-- Parts of the exercise --
A. According to the Great Salt Lake pipeline article, how old is the pipeline that runs through Ogden Canyon?
B. Decide whether each statement agrees with the Great Salt Lake pipeline article. Answer yes or no for each, and quote the words from the article that decide it.
(i) Musselman proposed allocating $10 million for the pipeline replacement.
(ii) The lawmaker's different approach came on a Friday.
(iii) Most RFA hearings involve a ten-minute presentation.
C. Reproduce the Great Salt Lake pipeline article word for word, starting with "Can replacing a" and going on through "Quality Appropriations Subcommittee.".

-- Exercise passage --
▼
Can replacing a pipeline save water and combat avian botulism on Great Salt Lake? A new proposal thinks so
Feb 2, 2024, 3:00 PM | Updated: Feb 7, 2024, 12:30 pm
(Utah Division of Wildlife Resources)
Editor’s note: This story has been updated for clarity.
SALT LAKE CITY — Most RFA or ‘request for appropriation’ hearings on Capitol Hill involve a five-minute presentation where someone asks the state for money. One Utah lawmaker took a different approach Thursday.
“When’s the last time somebody sat in this chair and actually offered a horse trade,” Rep. Calvin Musselman, R-West Haven, asked the Natural Resources, Agriculture, and Environmental Quality Appropriations Subcommittee.
Musselman proposed allocating $10 million to replace a 90-year-old pipeline that runs through Ogden Canyon.
▲
-- Data extract --
▼
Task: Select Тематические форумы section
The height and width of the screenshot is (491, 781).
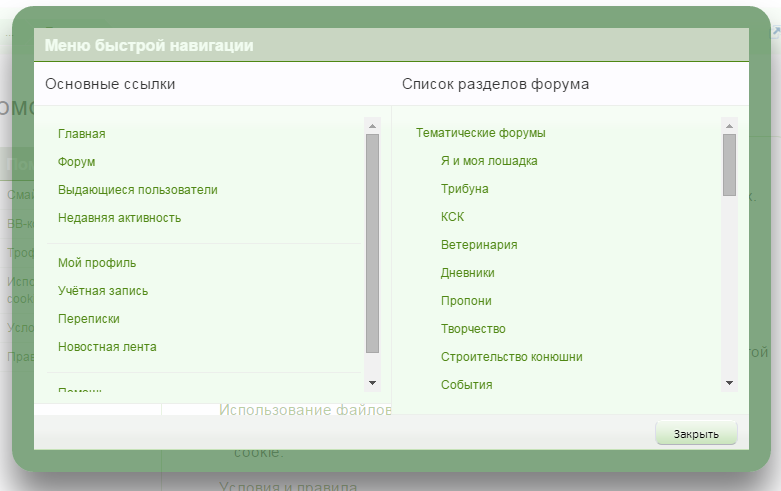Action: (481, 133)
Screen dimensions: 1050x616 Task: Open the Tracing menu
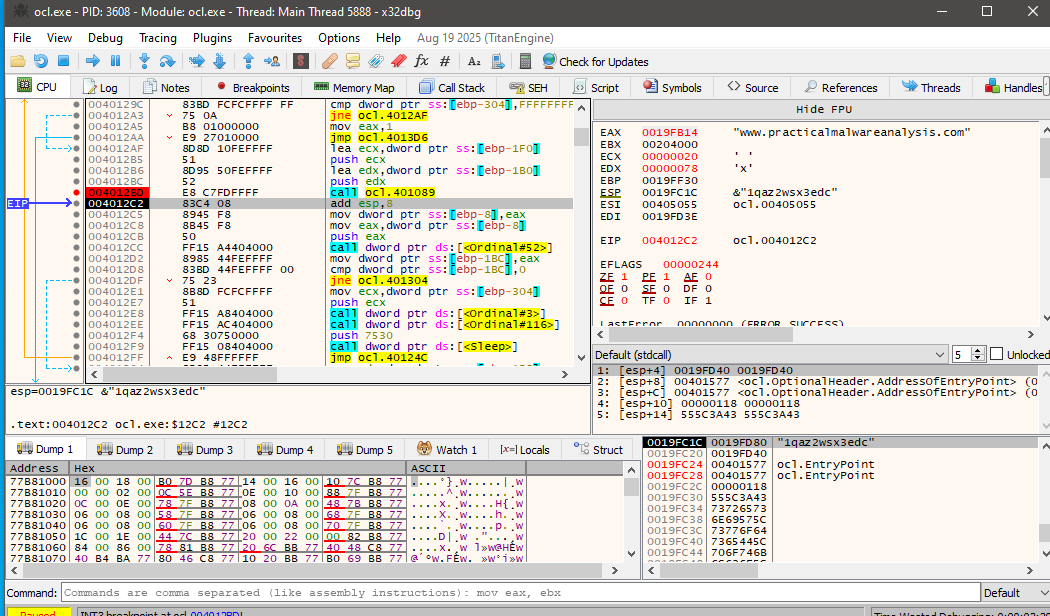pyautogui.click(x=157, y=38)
▲
-- Responses --
A. It is 90 years old.

B.
(i) Yes: "Musselman proposed allocating $10 million to replace a 90-year-old pipeline that runs through Ogden Canyon."
(ii) No: "One Utah lawmaker took a different approach Thursday."
(iii) No: "Most RFA or ‘request for appropriation’ hearings on Capitol Hill involve a five-minute presentation where someone asks the state for money."

C.
Can replacing a pipeline save water and combat avian botulism on Great Salt Lake? A new proposal thinks so
Feb 2, 2024, 3:00 PM | Updated: Feb 7, 2024, 12:30 pm
(Utah Division of Wildlife Resources)
Editor’s note: This story has been updated for clarity.
SALT LAKE CITY — Most RFA or ‘request for appropriation’ hearings on Capitol Hill involve a five-minute presentation where someone asks the state for money. One Utah lawmaker took a different approach Thursday.
“When’s the last time somebody sat in this chair and actually offered a horse trade,” Rep. Calvin Musselman, R-West Haven, asked the Natural Resources, Agriculture, and Environmental Quality Appropriations Subcommittee.